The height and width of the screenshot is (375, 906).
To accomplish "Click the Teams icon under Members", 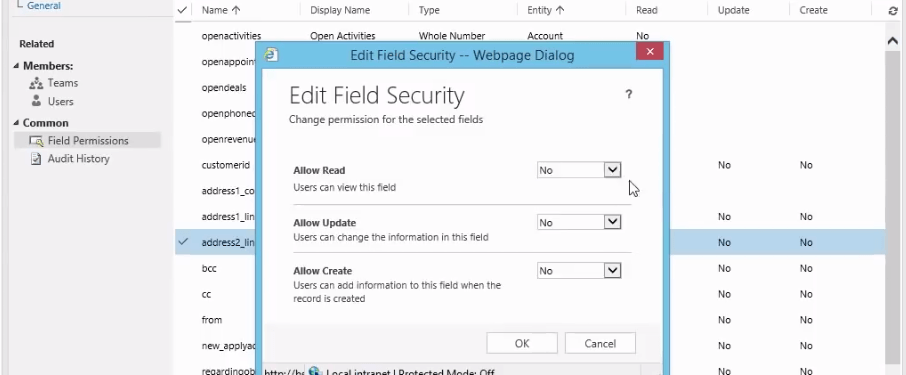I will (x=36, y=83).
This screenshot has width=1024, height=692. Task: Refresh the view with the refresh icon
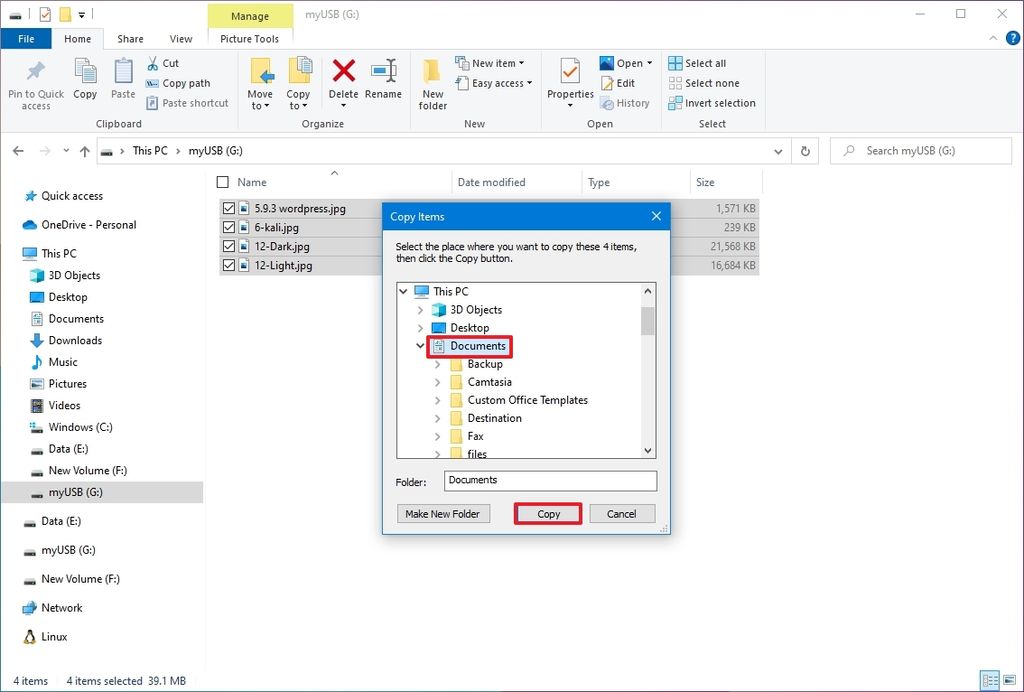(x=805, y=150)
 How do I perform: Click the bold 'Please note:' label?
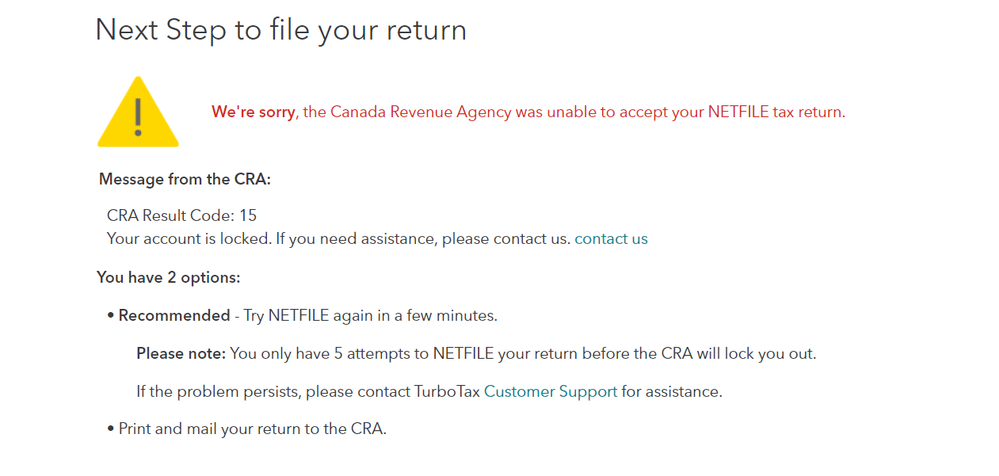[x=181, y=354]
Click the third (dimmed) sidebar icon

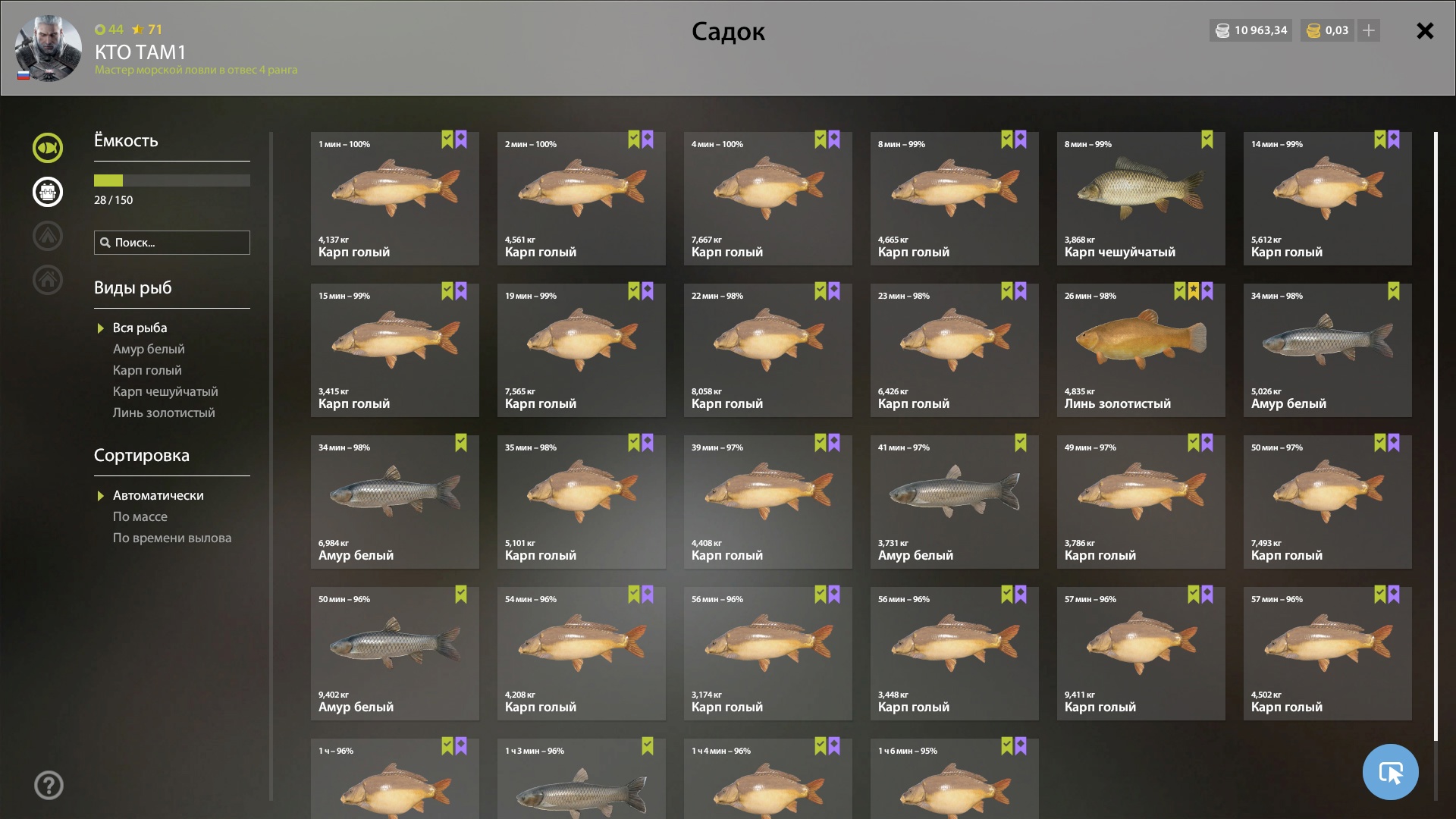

* * * * *

TASK GOAL – Render the material from the line containing "How do I perform: Click" through the end of the material as a numbered list, skipping blank lines and leaving out the pictures.

RESULT OF THE TASK –
1.  How do I perform: Click the bold 'Please note:' label?
2. [x=181, y=354]
3. Click the third (dimmed) sidebar icon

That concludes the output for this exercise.